Finite presentation of the subgroup G ⊂ SL2(C) generated by X=βα, Y=α^{-1}γ, Z=β^{-1}γ^{-1}

Prove that the subgroup G of SL2(C) generated by X = βα, Y = α^{-1}γ, and Z = β^{-1}γ^{-1} admits the following finite presentation (equivalently stated in two forms): either G = ⟨X, Y, Z | XXX = yXyX = yzYX = YzzX = yZxYzX = −I⟩, or equivalently G = ⟨X, Y, Z | ZxxYXXX = yZyZYYzYX = ZZxZYzXzX = I, XXX = yZxYzX = yXyX = −I⟩, where I is the 2×2 identity matrix and −I is the diagonal matrix with −1 on the diagonal.

Background

After introducing X = βα, Y = α^{-1}γ, and Z = β^{-1}γ^{-1}, the authors paper the subgroup G they generate inside SL2(C), motivated by connections to tiling relations and double-dimer monodromies. Computational searches enumerate short identity words and reductions derived from tile boundaries, leading to a small candidate set of fundamental relations.

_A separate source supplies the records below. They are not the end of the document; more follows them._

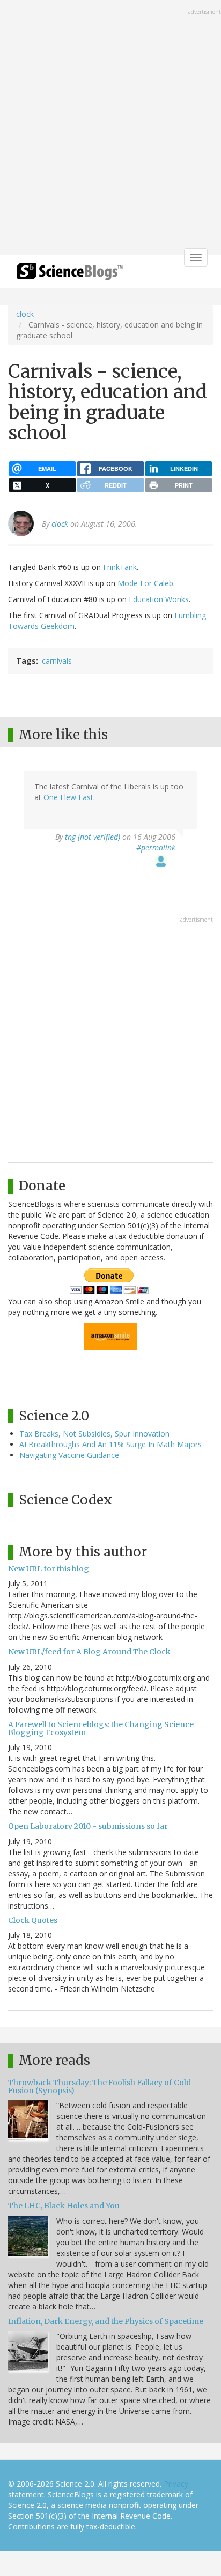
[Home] (69, 275)
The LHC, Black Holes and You (64, 2205)
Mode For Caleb (145, 583)
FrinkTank (120, 567)
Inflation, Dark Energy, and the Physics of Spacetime (105, 2321)
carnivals (57, 661)
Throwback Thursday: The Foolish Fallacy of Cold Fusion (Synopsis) (99, 2086)
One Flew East (68, 797)
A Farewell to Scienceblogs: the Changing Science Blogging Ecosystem (101, 1728)
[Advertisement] (110, 128)
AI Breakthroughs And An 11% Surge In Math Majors (110, 1444)
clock (25, 314)
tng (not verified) (92, 837)
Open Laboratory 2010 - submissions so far (88, 1826)
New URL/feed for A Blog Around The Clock (89, 1651)
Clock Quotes (32, 1920)
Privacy (176, 2484)
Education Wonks (159, 599)
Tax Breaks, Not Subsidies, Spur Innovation (94, 1433)
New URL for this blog (48, 1569)
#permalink (155, 847)
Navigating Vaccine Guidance (69, 1455)
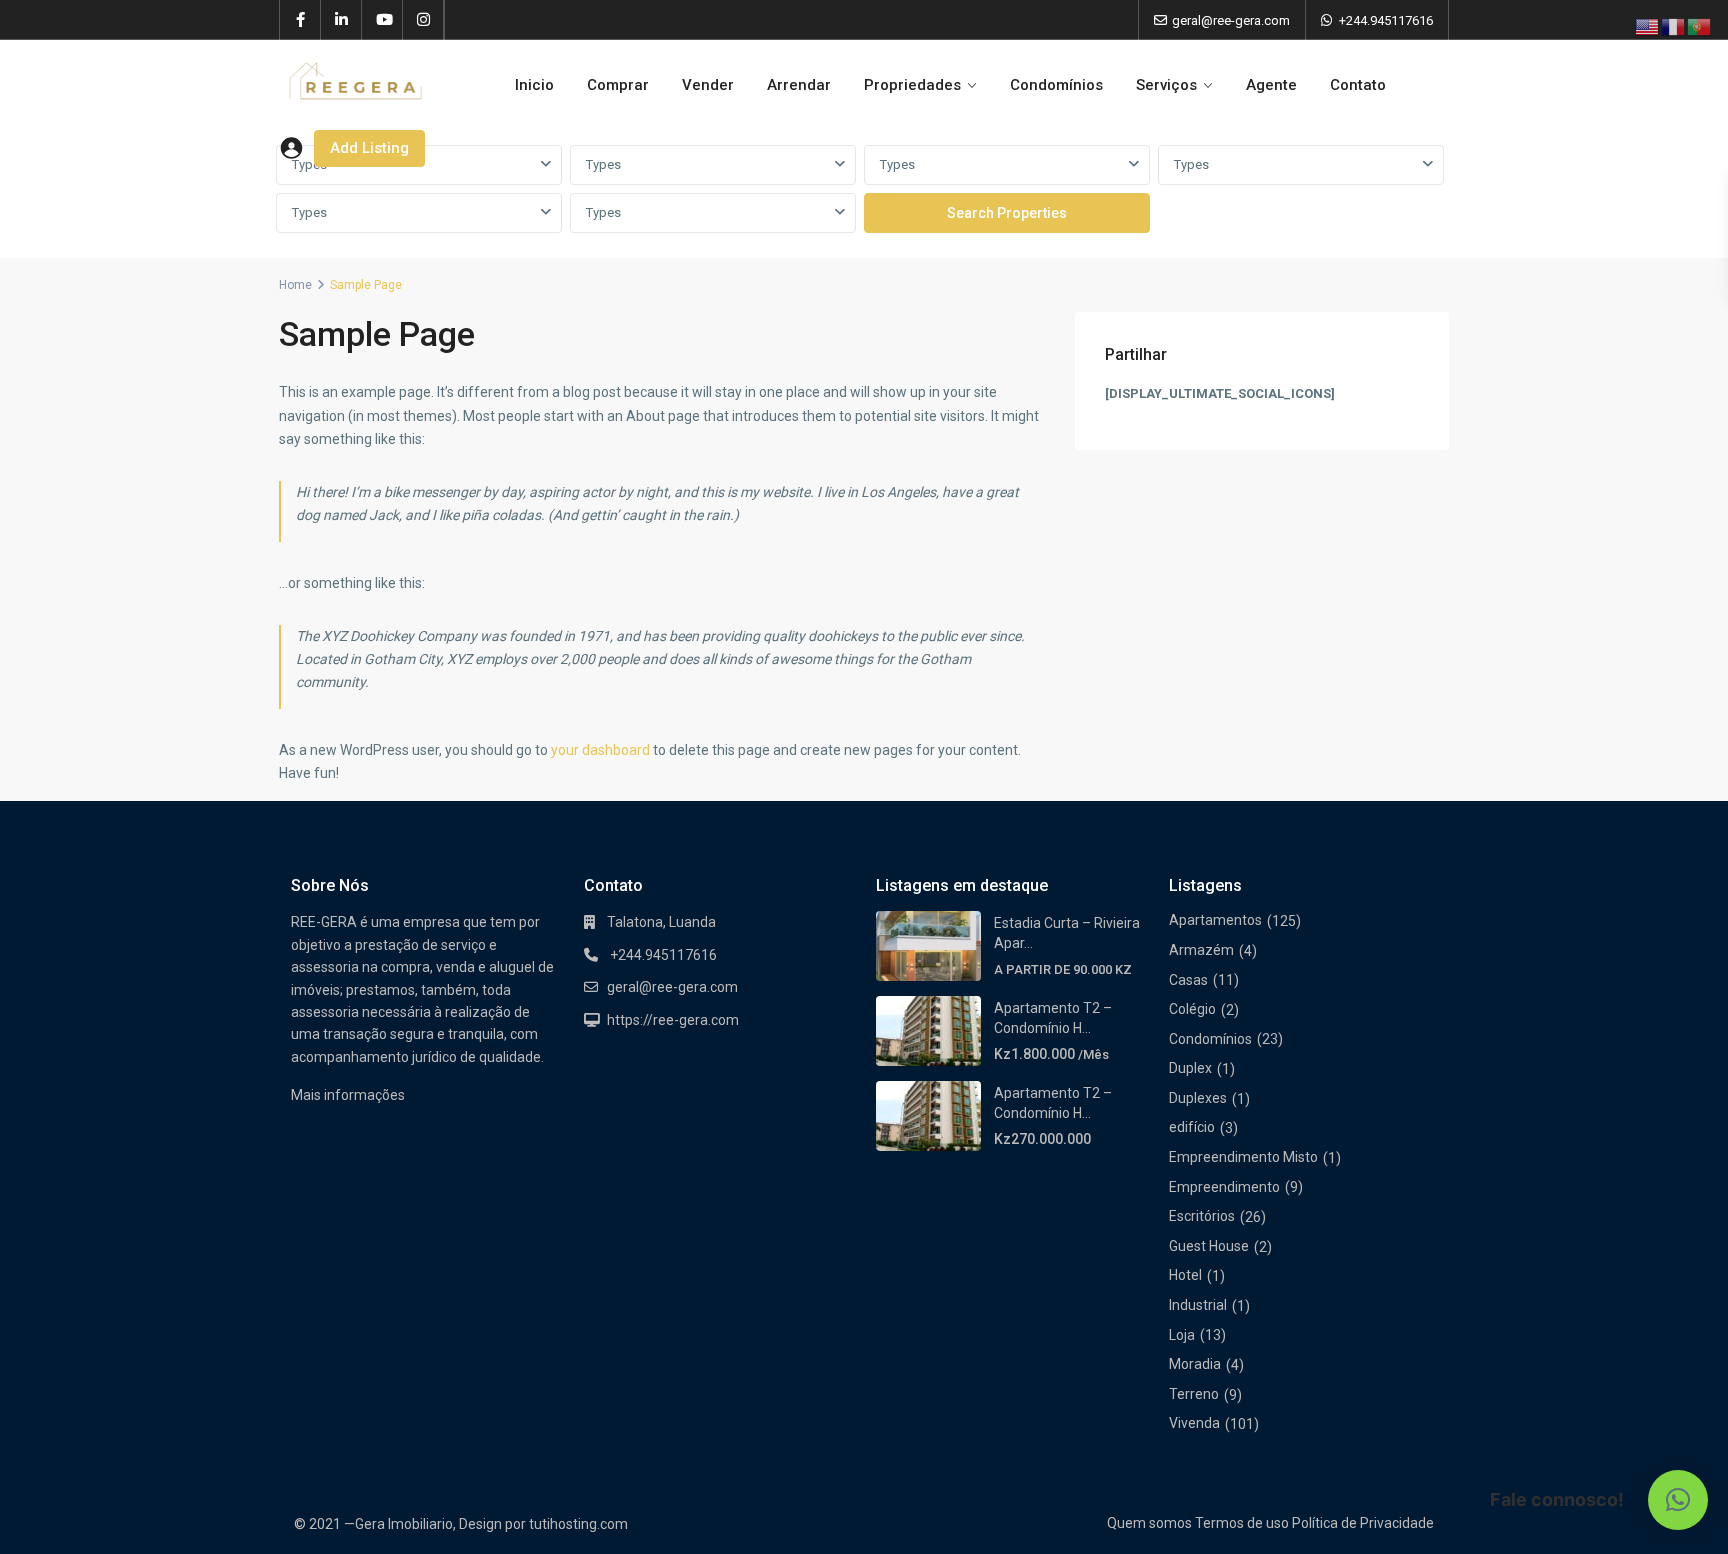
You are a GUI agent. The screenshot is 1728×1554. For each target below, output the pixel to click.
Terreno (1194, 1394)
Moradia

These reductions suggest that all necessary relations can be captured by a finite set corresponding to halves of bone and snake relations (and certain closed-loop relations such as the barbell and 2×2×2 region). Based on this evidence, the authors conjecture the explicit finite presentation above, given in two equivalent forms.